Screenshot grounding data
[Start of Attachment]

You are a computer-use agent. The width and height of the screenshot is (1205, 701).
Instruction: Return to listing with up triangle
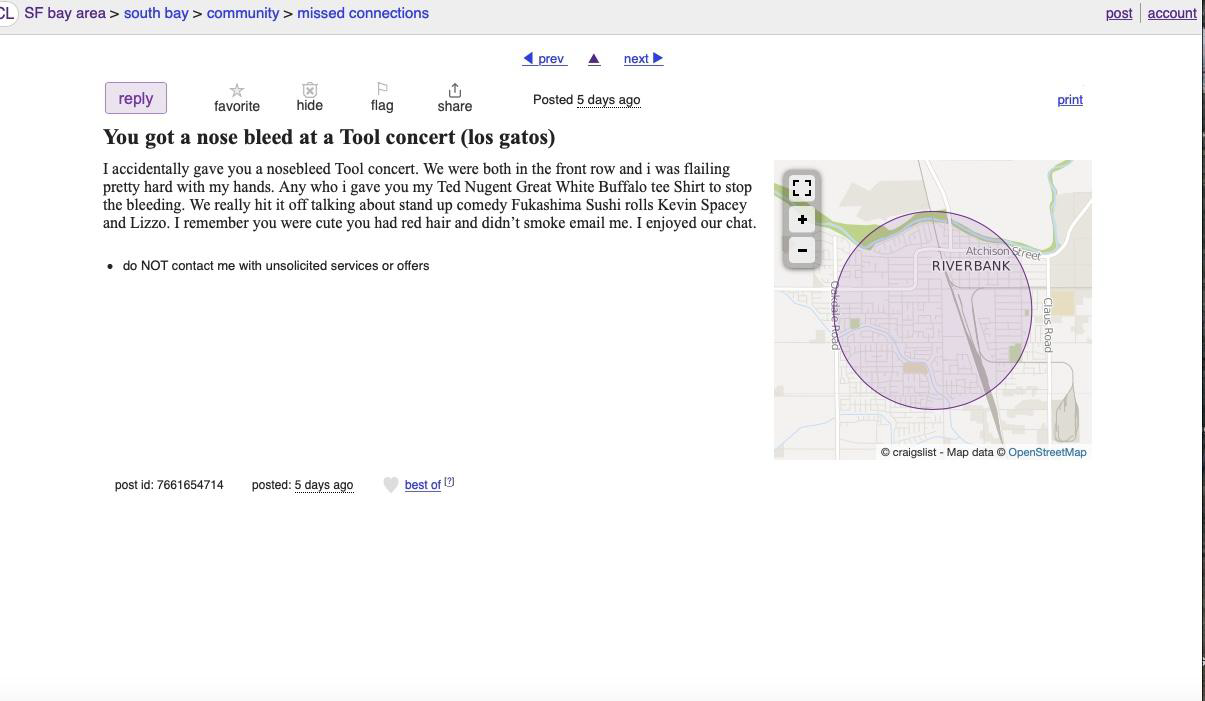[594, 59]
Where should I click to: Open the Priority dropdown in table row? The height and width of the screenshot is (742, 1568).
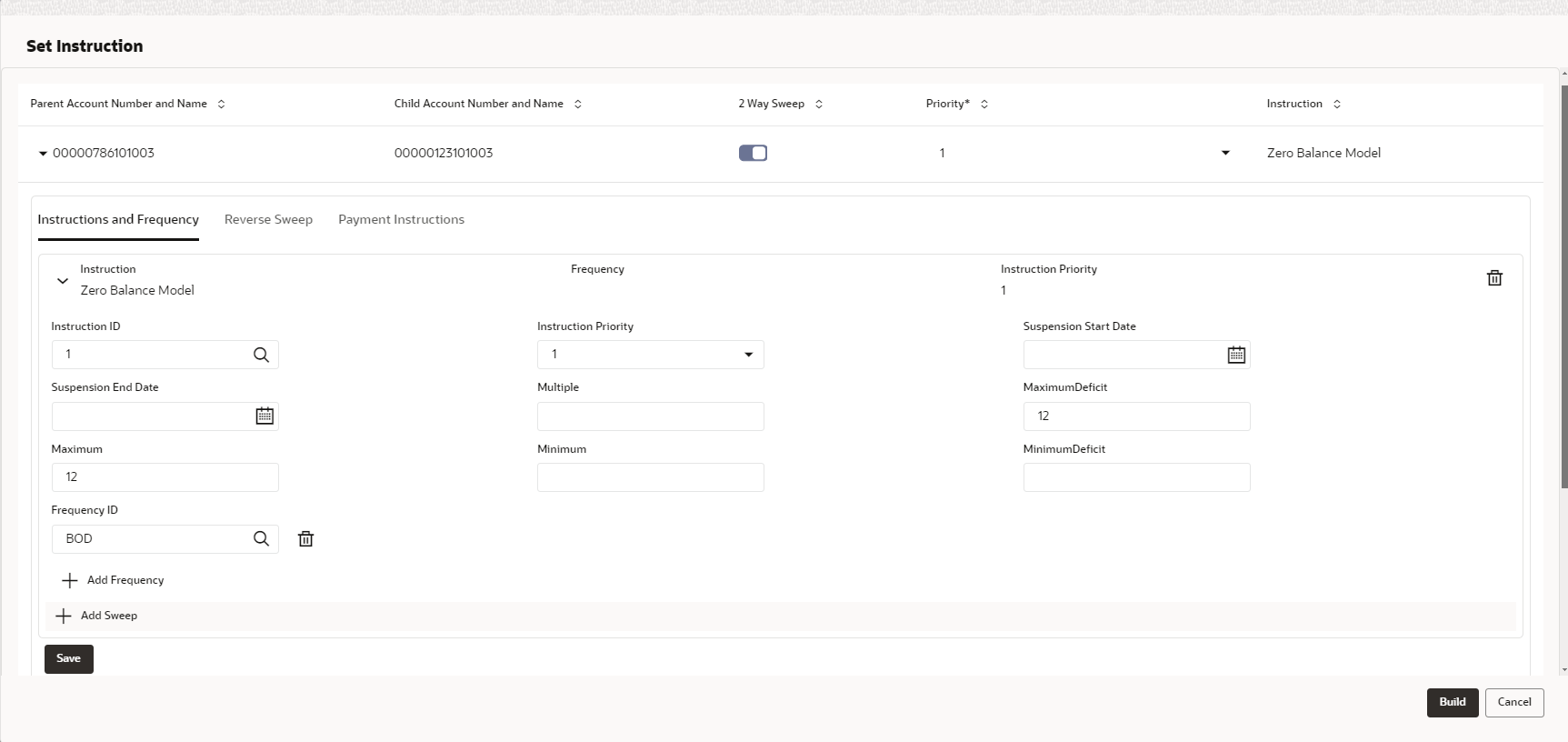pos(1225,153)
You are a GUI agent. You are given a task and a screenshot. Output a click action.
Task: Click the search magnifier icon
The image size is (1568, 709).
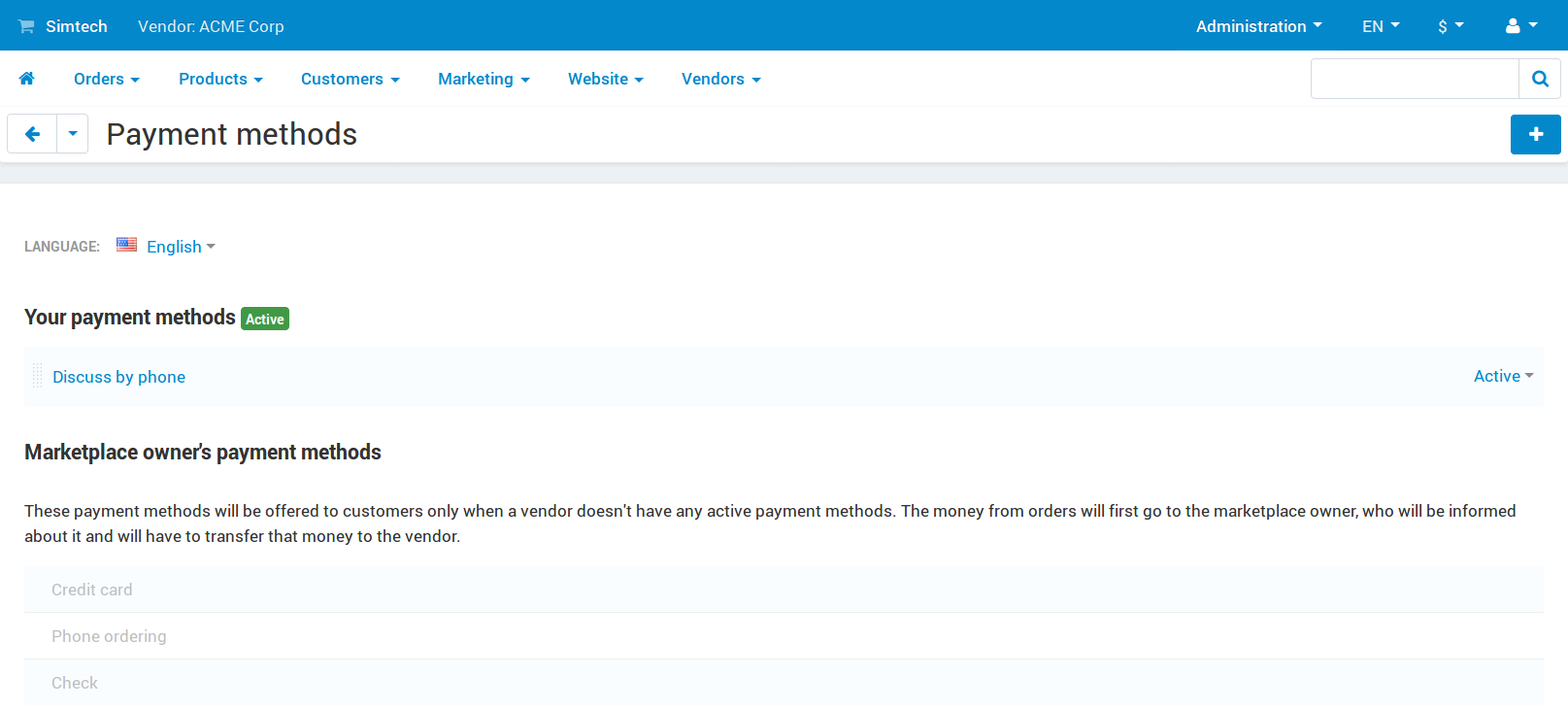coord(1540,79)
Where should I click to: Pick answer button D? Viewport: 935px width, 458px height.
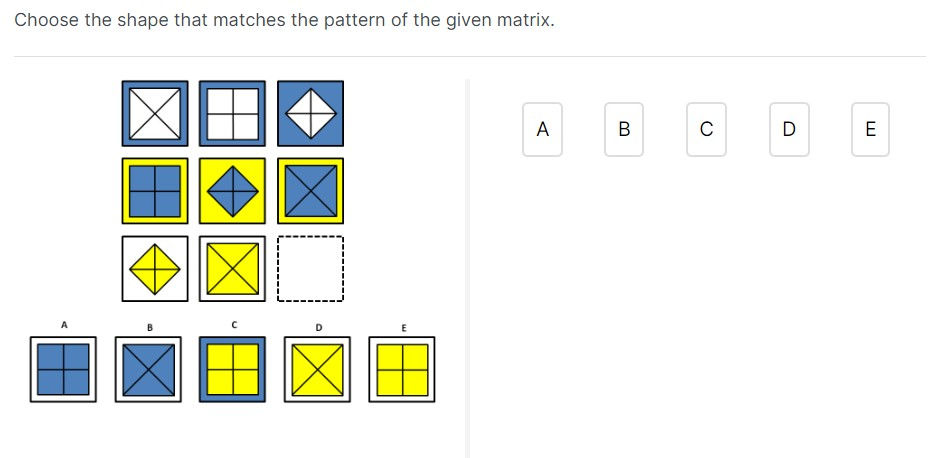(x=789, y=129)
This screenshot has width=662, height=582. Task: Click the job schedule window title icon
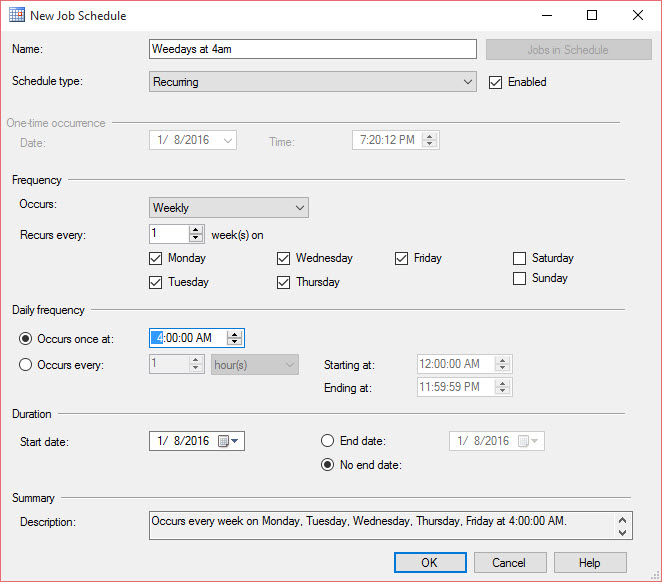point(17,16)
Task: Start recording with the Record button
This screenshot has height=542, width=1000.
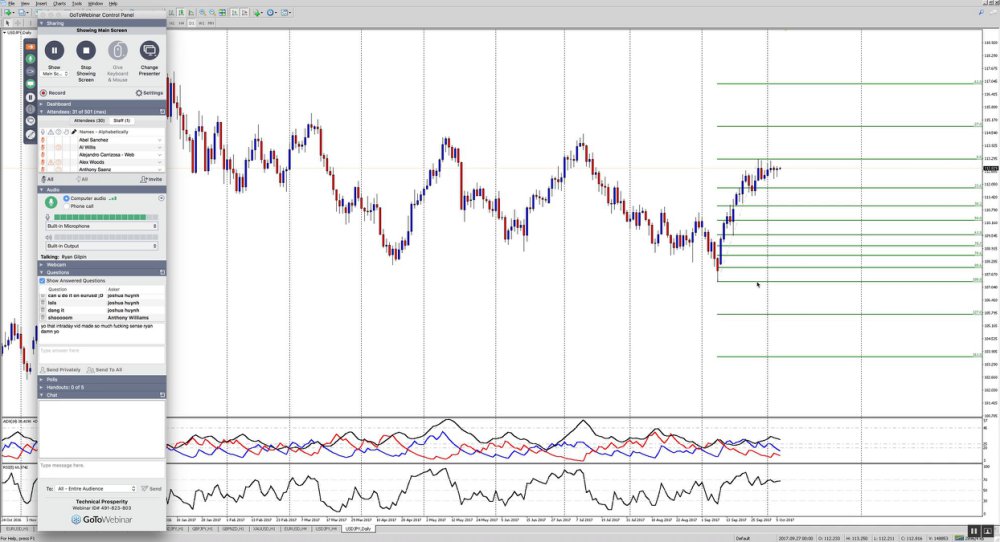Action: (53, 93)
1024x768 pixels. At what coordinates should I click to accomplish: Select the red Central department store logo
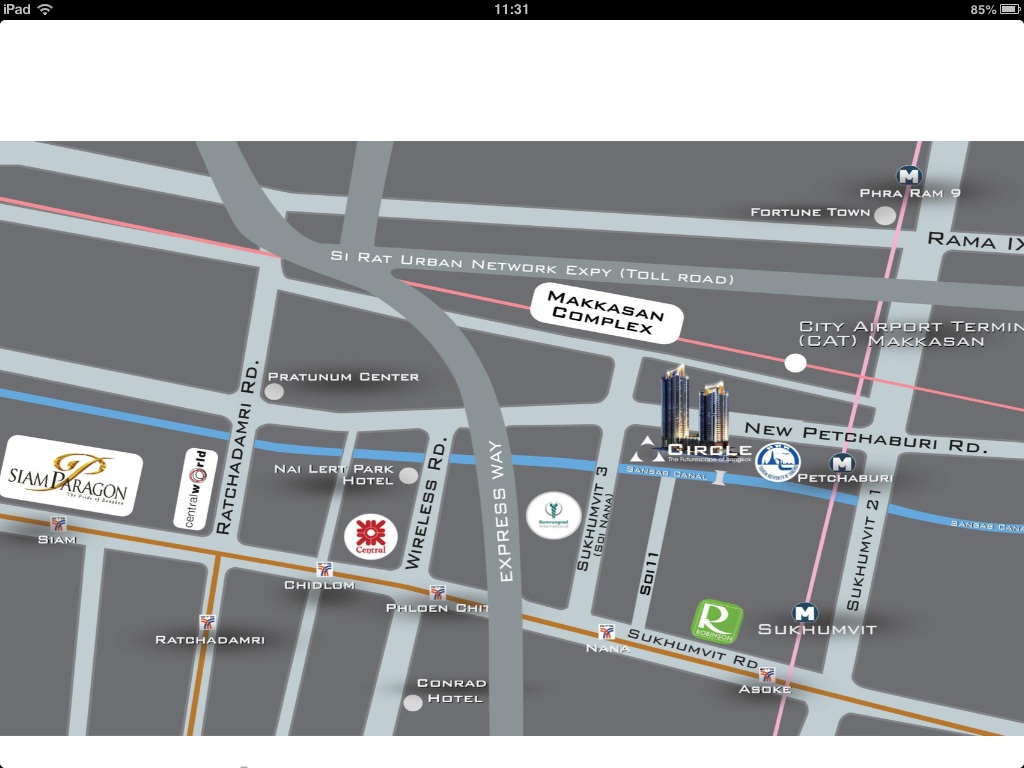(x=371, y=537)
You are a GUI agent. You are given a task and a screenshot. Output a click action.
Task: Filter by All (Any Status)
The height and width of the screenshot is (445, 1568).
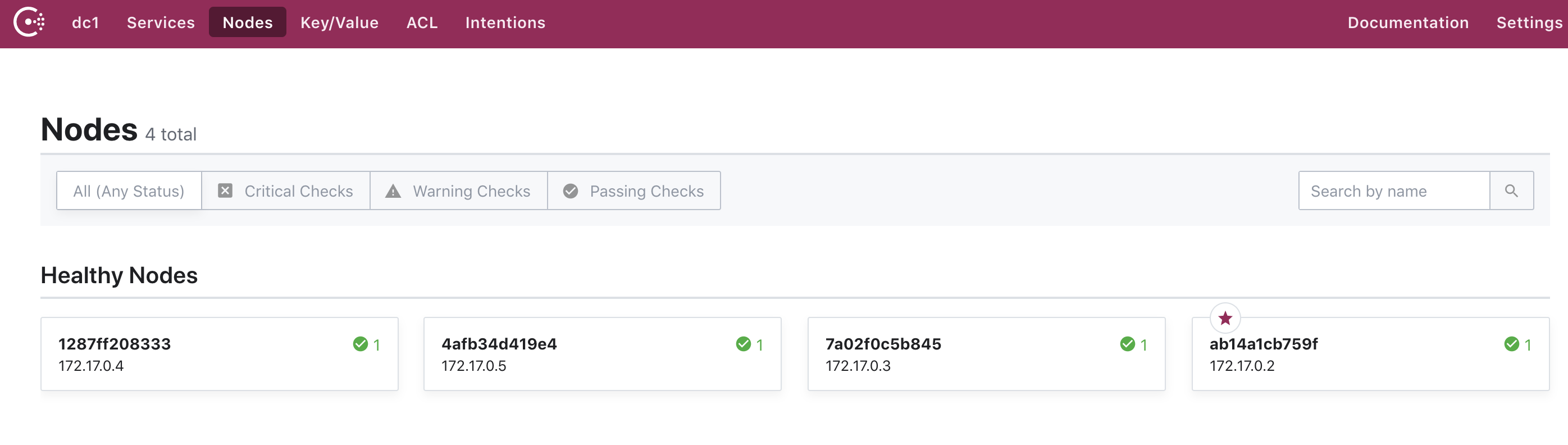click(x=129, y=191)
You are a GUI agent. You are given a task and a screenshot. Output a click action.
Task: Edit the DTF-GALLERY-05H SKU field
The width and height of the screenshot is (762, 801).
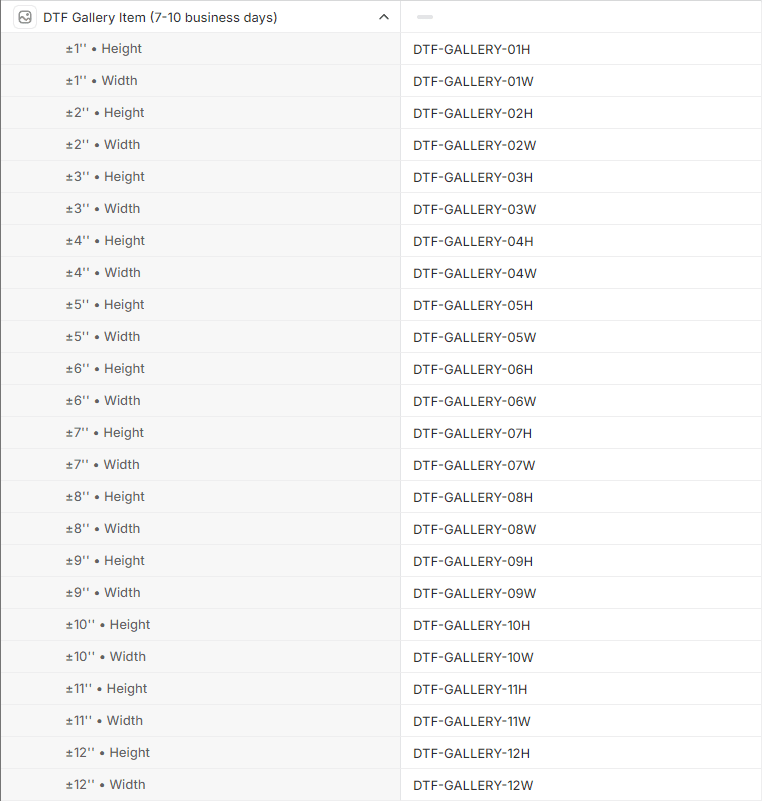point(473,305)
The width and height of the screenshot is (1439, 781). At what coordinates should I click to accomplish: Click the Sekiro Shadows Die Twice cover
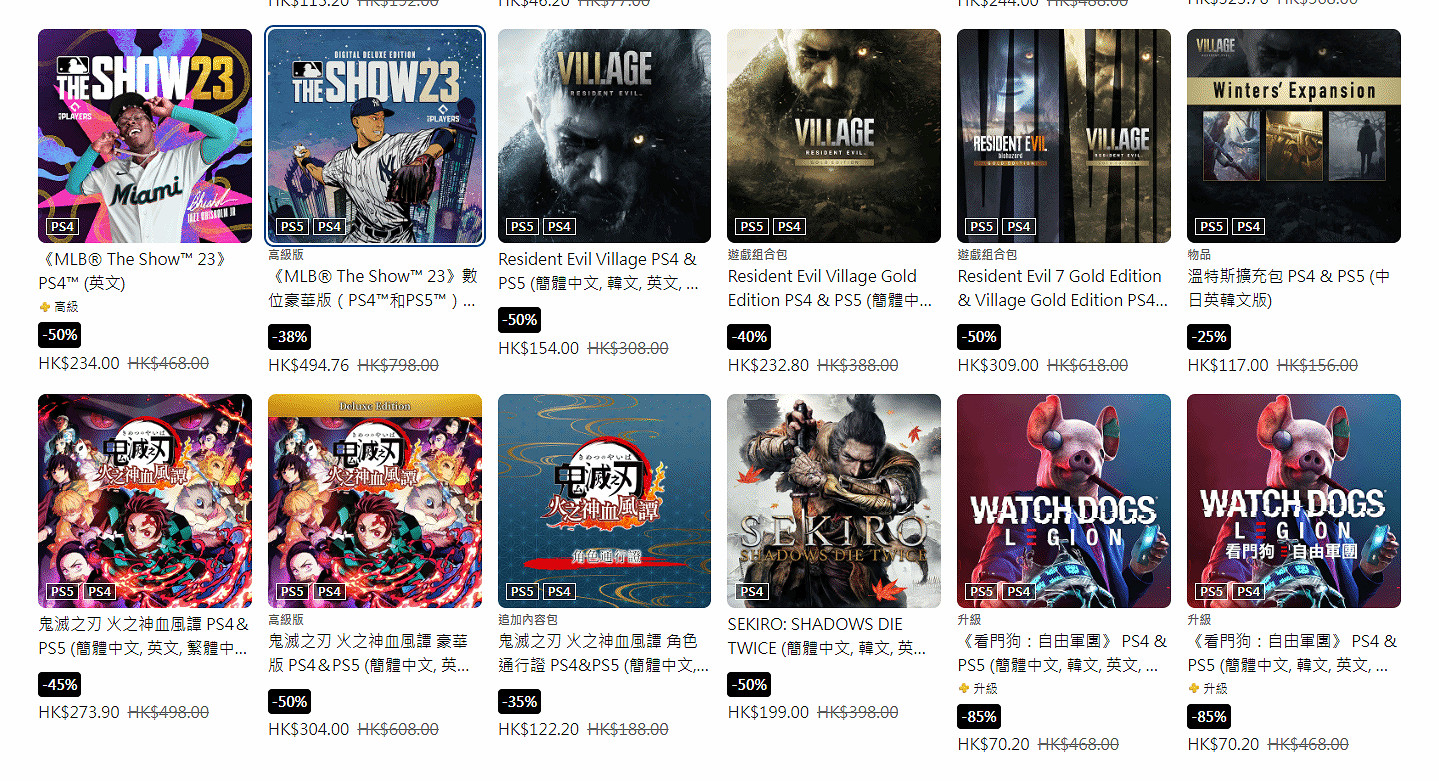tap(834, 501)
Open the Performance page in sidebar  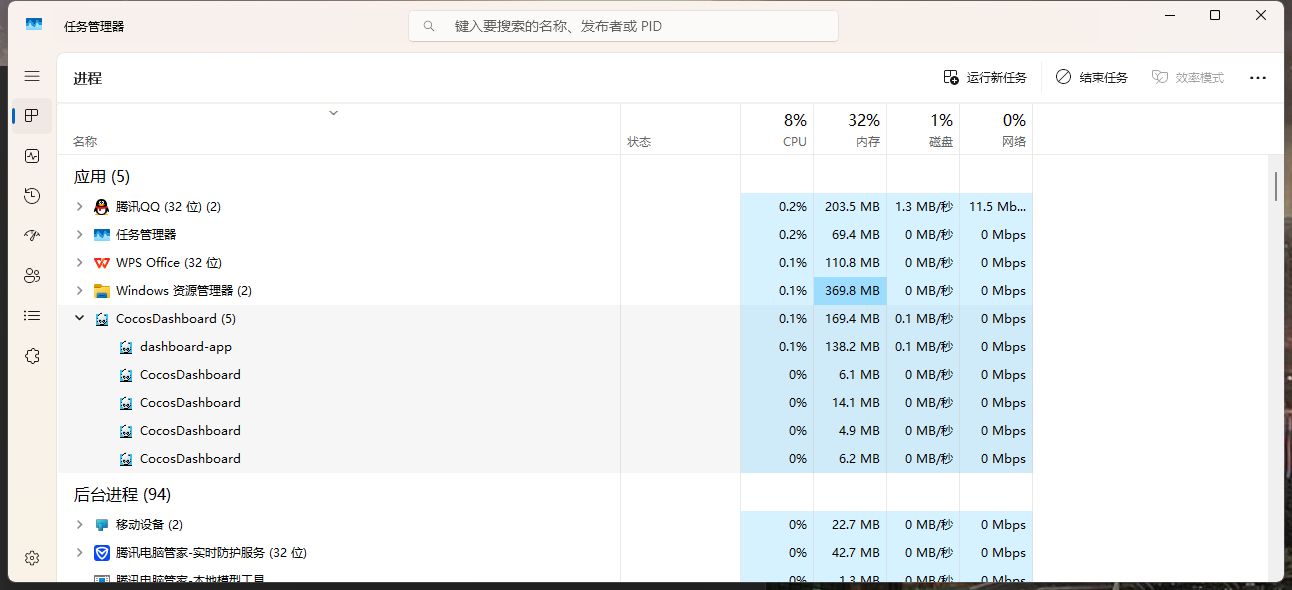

[End of Attachment]

Prompt: Write out each entry exactly; any pictures stay out of the copy.

Answer area:
You are a computer-use agent. The width and height of the screenshot is (1205, 701).
Instruction: Return to listing with up triangle
[594, 59]
Where should I click to: Open the Priority dropdown in table row? The height and width of the screenshot is (742, 1568).
pos(1225,153)
You are a GUI agent. You are given a task and a screenshot. Output a click action.
Task: Click the search magnifier icon
The image size is (1568, 709).
coord(1540,79)
Where should I click to: Pick answer button D? Viewport: 935px width, 458px height.
(x=789, y=129)
This screenshot has width=662, height=582. Task: Click the job schedule window title icon
point(17,16)
Task: Start recording with the Record button
This screenshot has height=542, width=1000.
Action: (53, 93)
1024x768 pixels. At what coordinates should I click to accomplish: Select the red Central department store logo
(x=371, y=537)
You are a GUI agent. You are given a task and a screenshot. Output a click action.
Task: Filter by All (Any Status)
The height and width of the screenshot is (445, 1568).
click(x=129, y=191)
You are a GUI agent. You are given a task and a screenshot. Output a click action.
Task: Edit the DTF-GALLERY-05H SKU field
The width and height of the screenshot is (762, 801).
point(473,305)
The width and height of the screenshot is (1439, 781). At what coordinates should I click to accomplish: Click the Sekiro Shadows Die Twice cover
tap(834, 501)
Open the Performance page in sidebar  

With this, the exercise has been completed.